4. Planning and implementation
This part can be implemented as follows
The person promoting data sharing in the organisation and the data administrator
- assess the possibilities of sharing data, for example in terms of user rights.
- assess the benefits, risks and costs of data sharing.
- assess the need for data anonymisation and aggregation.
- evaluate the quality of the data to be shared.
- select the license under which the data will be shared.
- make a decision on opening data.
A data protection specialist is consulted about
- identifying information security and data protection risks.
- the need for anonymisation and aggregation.
The organisation's IT experts and the person responsible for the data to be shared
- consider the technical implementation of data sharing, for example if the data should be shared in file format or through an interface.
Definition of the data to be opened
This part describes aspects that the organisation should assess and specify when it starts planning the opening of data in practice.
No official recommendations exist for defining the datasets to be opened.
At the start, organisations that have already opened their data have usually identified the person who administrates and is responsible for the data that the organisation is planning to open, the information system in its background, and potential use cases. At this stage the organisation can, for example, make use of its information management model which describes the organisation’s information resources, or rely on the assistance of the person responsible for opening data, if the organisation has allocated resources to this task.
Organisations that have opened their data have considered the aspects related to dataset ownership, copyrights, data disclosures, data protection and information security. If these factors have not prevented data sharing, the way in which the dataset could in practice be constructed and distributed technically has been examined with the data controller. At the same time, the completeness of the data set has been determined, as well as the level of accuracy at which the data can be opened without compromising on its potential usefulness or usability.

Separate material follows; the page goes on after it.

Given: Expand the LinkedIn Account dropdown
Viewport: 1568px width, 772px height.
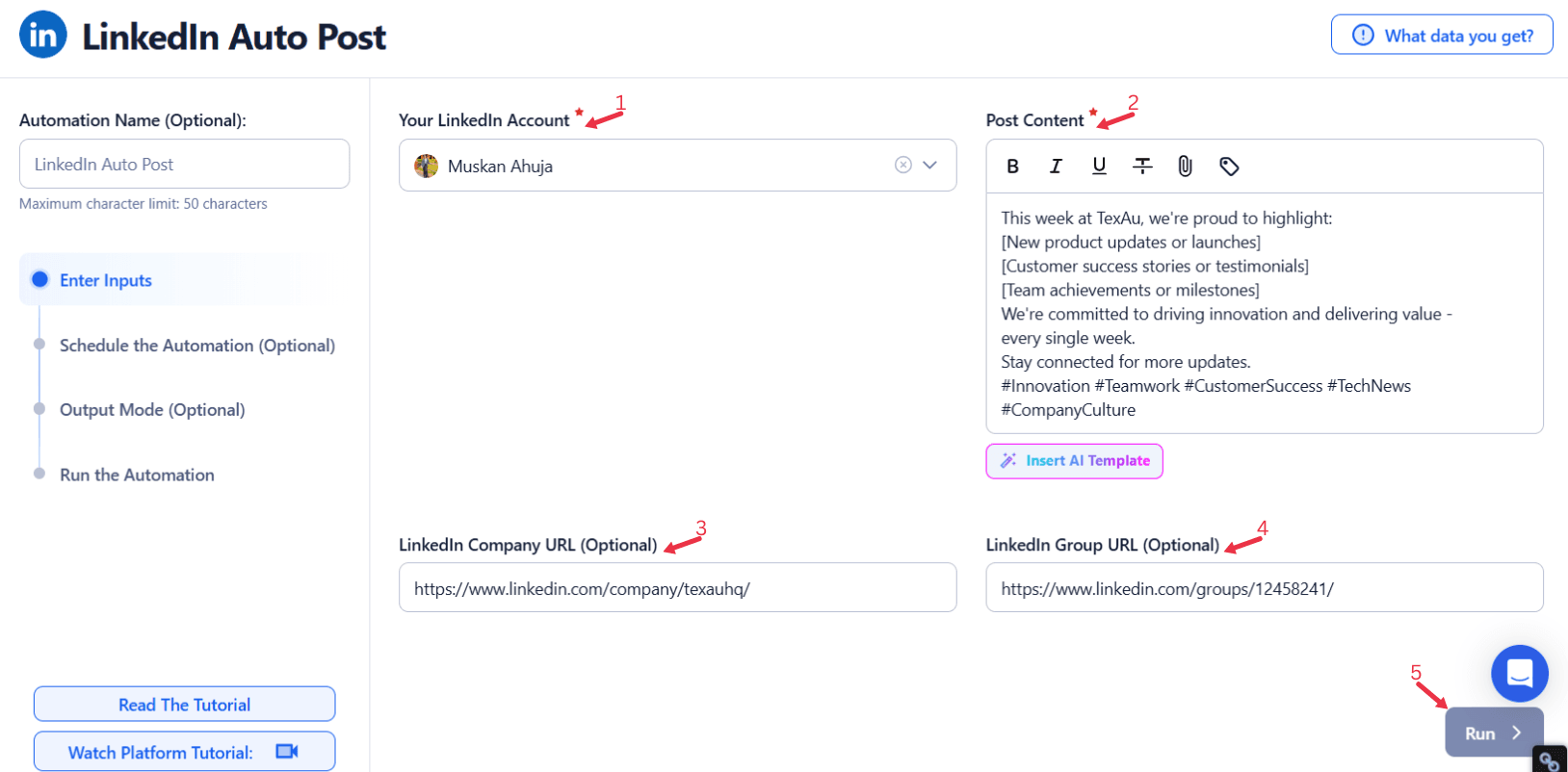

In connection with identifying the dataset, the following have also been assessed:
- the potential benefits, risks and costs of opening the data,
- the quality, metadata and publication channel of the data to be opened,
- the life cycle of the dataset, and
- planning of sufficient communications network capacity and user support.
These aspects are described in more detail in the next steps.
As a basic premise, organisations that have opened their data have striven to determine if national or international standards exist for opening the data in question (for example, data modelling and formats), or if some other party has already opened similar data, in which case the organisation can use its information model for opening its own data.
The six largest cities in Finland have compiled a list of certain international standards (google sheets) which have also been used for data sharing in Finland. The DCAT-AP data model profile is used in the metadata of the datasets, for example on opendata.fi. When using international standards, organisations should note the dissimilarities between the laws of different countries, especially regarding data protection.
At the same time, it is also advisable to consider if it would be possible to also open the data production process (calculation rules, algorithms, etc.) when opening the dataset.
For more information, visit the web service data.europa.eu:
Benefits, risks and costs
This step describes how the organisation can assess the potential benefits, risks and costs of opening the planned dataset. To download a tool developed for assessing benefits, risks and costs, go to the section Method for assessing the potential benefits, risks and costs of opening data.
The Information Management Board has issued a set of recommendations for applying certain information security provisions (in Finnish) (Ministry of Finance publications 2021:65), according to which information risk management is a continuous activity, and the information management entity should describe the objectives, responsibilities and key methods related to it. The management is responsible for the organisation of and allocation of resources to information risk management. In addition, the information management entity maintains datasets comprising the risk assessment results and risk management plans and regularly assesses if this data is partly or fully secret or classified.
The Information Management Board has also issued a recommendation on the criteria for assessing information security in public administration (Julkri), which contains instructions for applying the criteria (Ministry of Finance publications 2022:43). The assessment criteria support the needs to develop and evaluate information security in all branches of public administration. They can be used to assess compliance with the Public Information Management Act, the Decree on Security Classification of Documents in Central Government and, in part, the information security requirements laid down in the General Data Protection Regulation.
Ensuring data protection
This part describes the assessment of needs to aggregate and anonymise the dataset to be opened as well as organisation-specific practices for ensuring the data protection of the dataset and for carrying out any aggregation, anonymisation or pseudonymisation required.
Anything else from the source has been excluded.